LISTING:
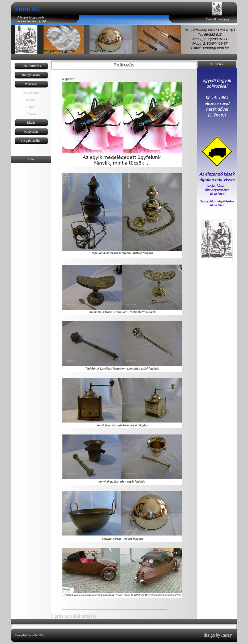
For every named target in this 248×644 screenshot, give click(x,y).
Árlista (31, 114)
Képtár (31, 107)
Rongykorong (31, 75)
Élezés (31, 123)
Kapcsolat (31, 132)
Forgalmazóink (31, 141)
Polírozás (31, 84)
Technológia (31, 93)
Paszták (31, 100)
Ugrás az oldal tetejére (74, 616)
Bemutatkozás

SET EXERCISE:
Recast every line of the items above as a JSON list of strings, one string per line, leaving out blank lines and the pictures.

FINAL RESULT:
[
  "For every named target in this 248×644 screenshot, give click(x,y).",
  "Árlista (31, 114)",
  "Képtár (31, 107)",
  "Rongykorong (31, 75)",
  "Élezés (31, 123)",
  "Kapcsolat (31, 132)",
  "Forgalmazóink (31, 141)",
  "Polírozás (31, 84)",
  "Technológia (31, 93)",
  "Paszták (31, 100)",
  "Ugrás az oldal tetejére (74, 616)",
  "Bemutatkozás"
]